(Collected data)
BEGIN

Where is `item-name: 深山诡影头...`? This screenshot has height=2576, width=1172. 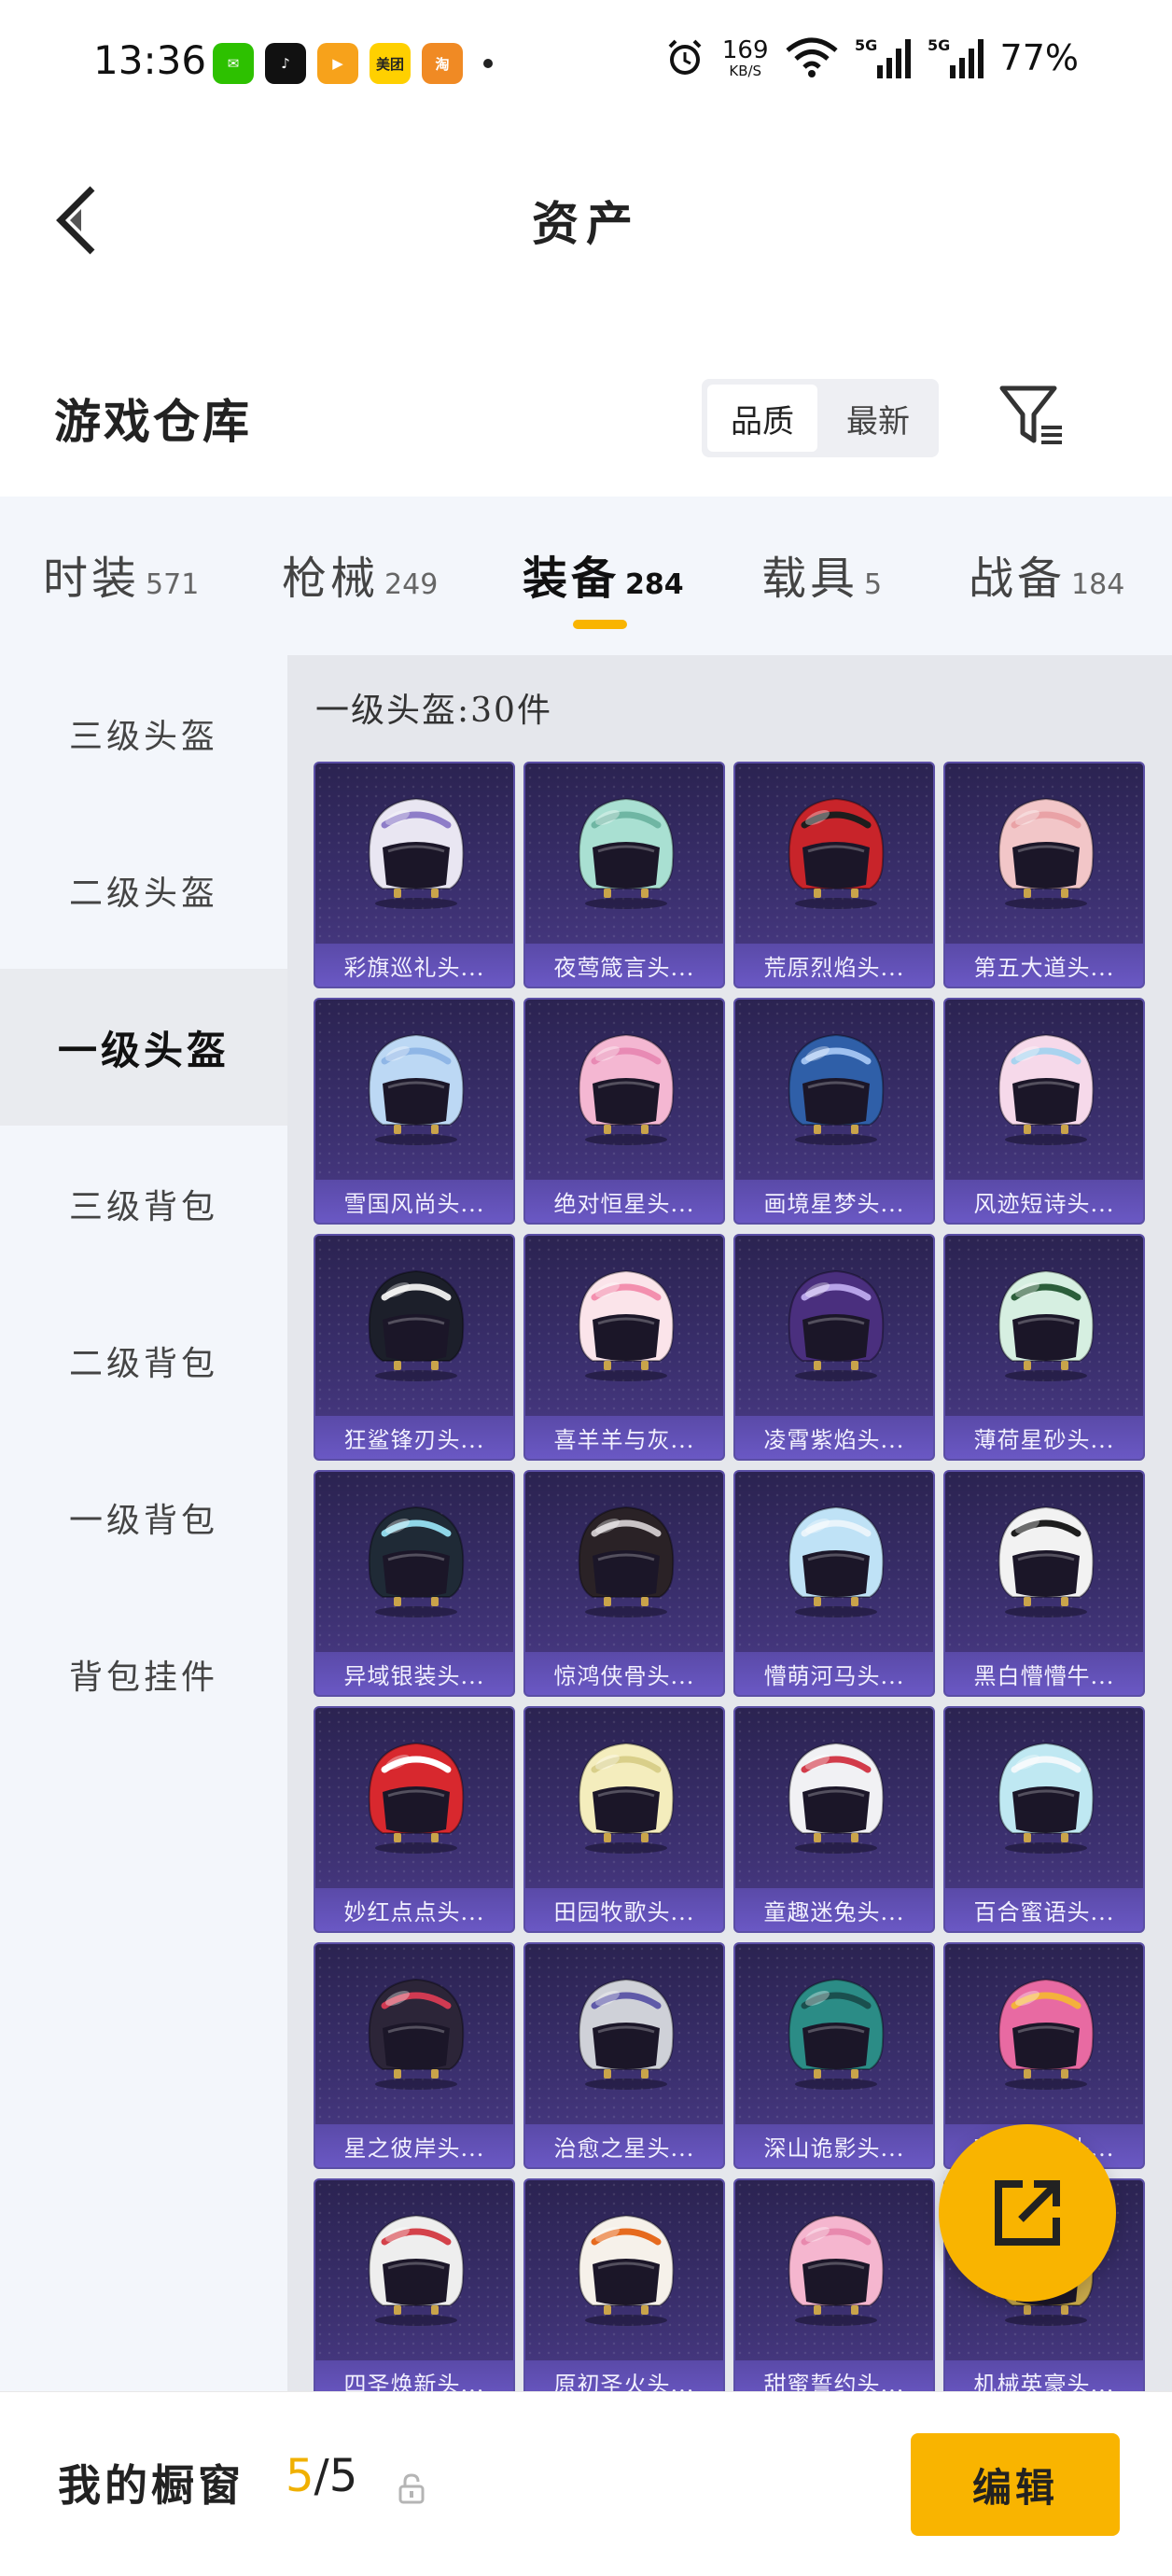 item-name: 深山诡影头... is located at coordinates (834, 2148).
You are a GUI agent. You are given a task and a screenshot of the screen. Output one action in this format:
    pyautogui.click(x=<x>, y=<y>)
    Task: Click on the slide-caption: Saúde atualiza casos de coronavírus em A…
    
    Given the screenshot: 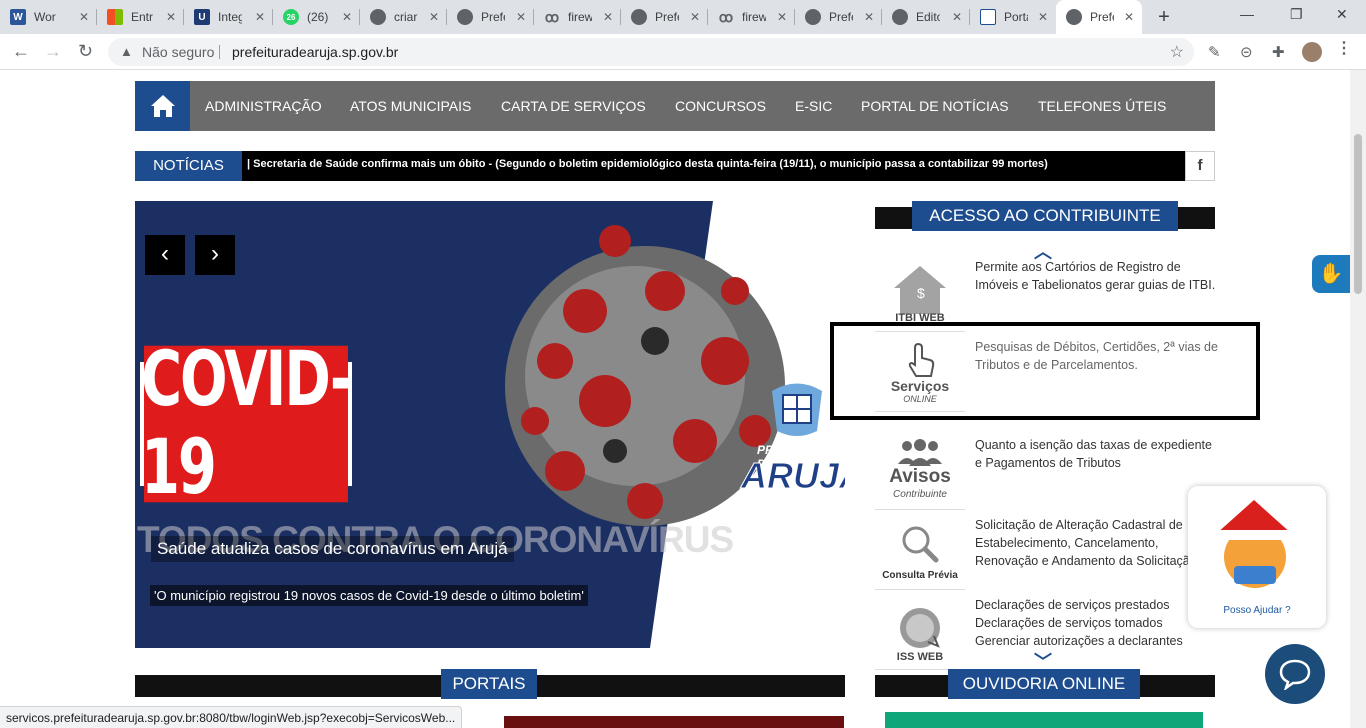 What is the action you would take?
    pyautogui.click(x=332, y=549)
    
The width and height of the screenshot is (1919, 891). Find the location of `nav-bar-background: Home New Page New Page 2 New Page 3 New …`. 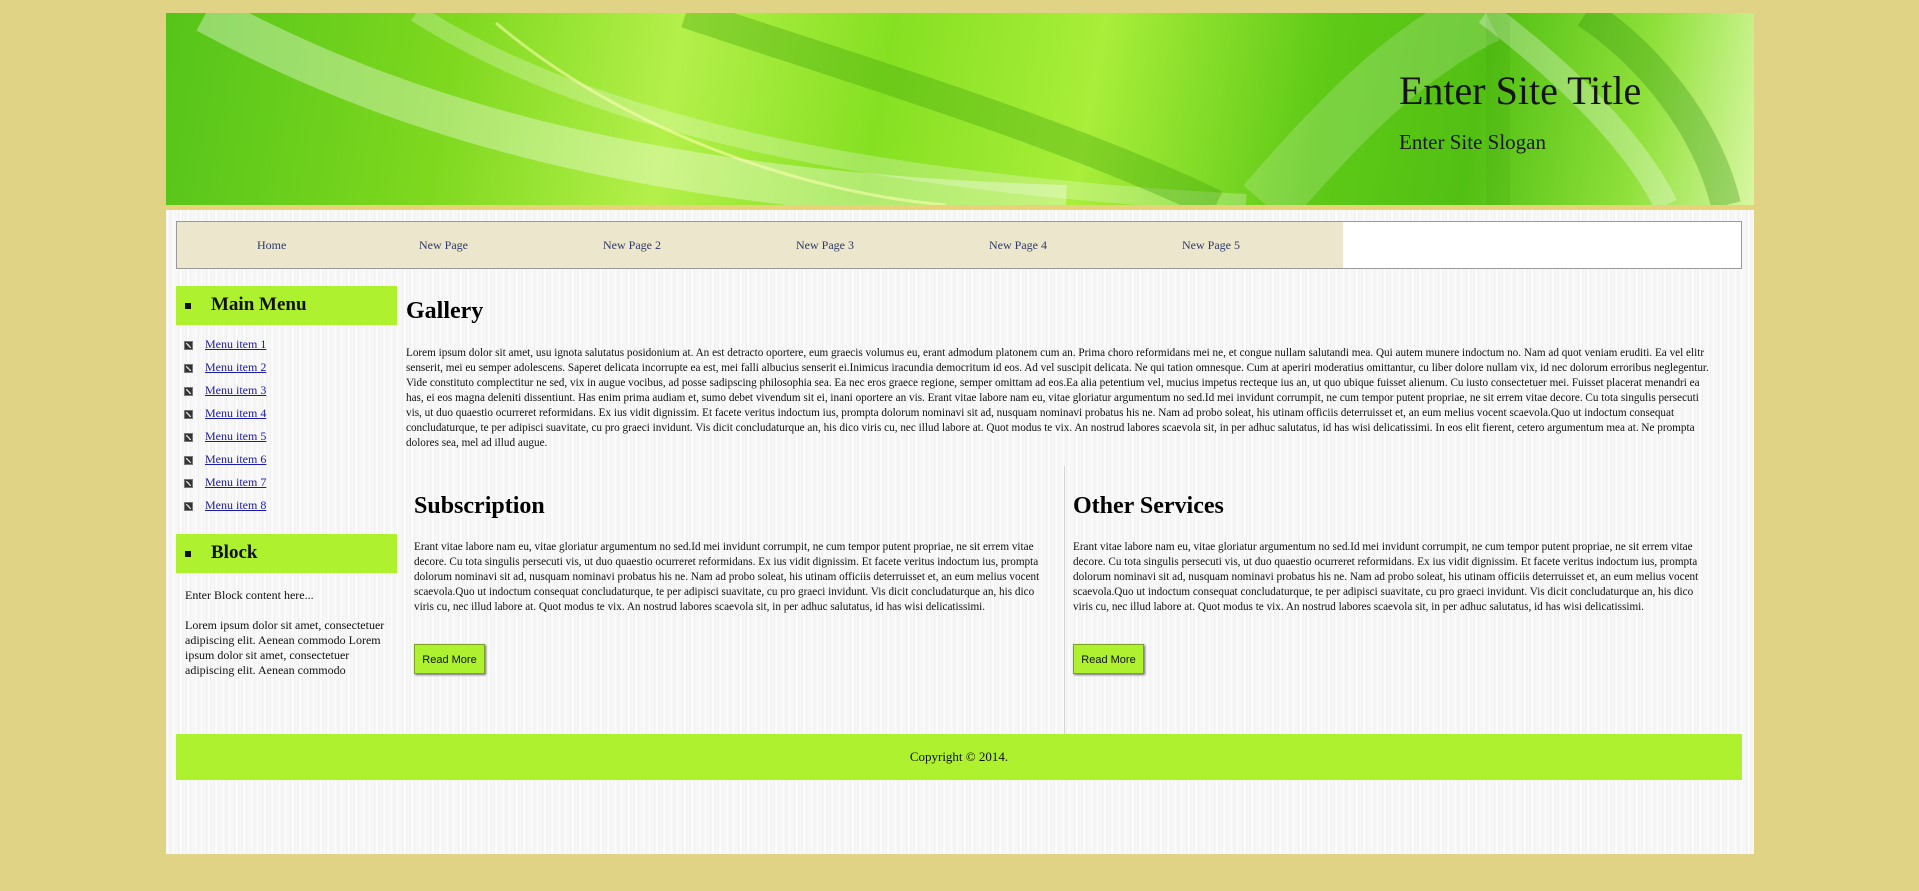

nav-bar-background: Home New Page New Page 2 New Page 3 New … is located at coordinates (760, 245).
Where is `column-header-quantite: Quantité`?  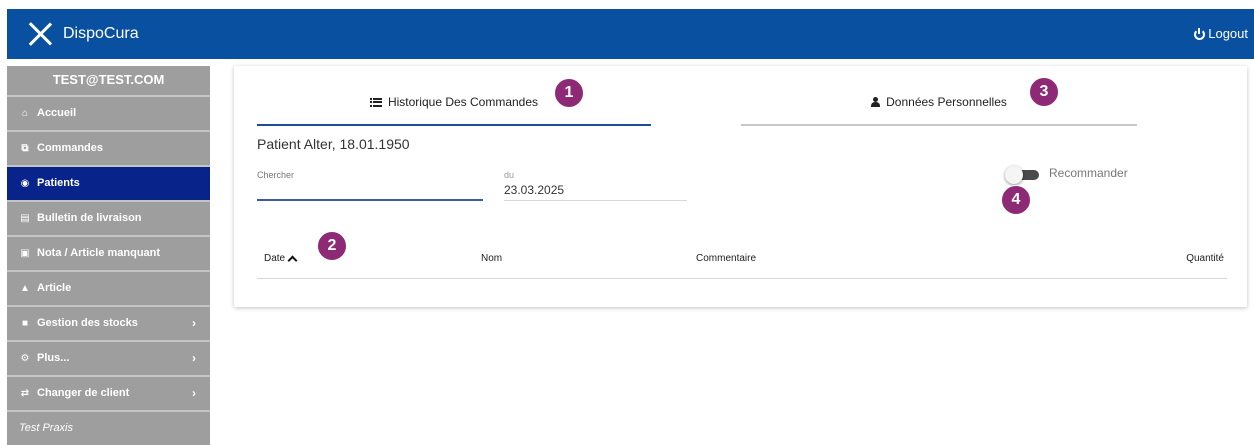 column-header-quantite: Quantité is located at coordinates (1205, 258).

END

Request: Copy word for word the lines of the listing between the line holding "You are a GUI" and the line holding "Task: Click on", inclusive.

Expected output:
You are a GUI agent. You are given a task and a screenshot of the screen. Output one action in this format:
    pyautogui.click(x=<x>, y=<y>)
    Task: Click on the slide-caption: Saúde atualiza casos de coronavírus em A…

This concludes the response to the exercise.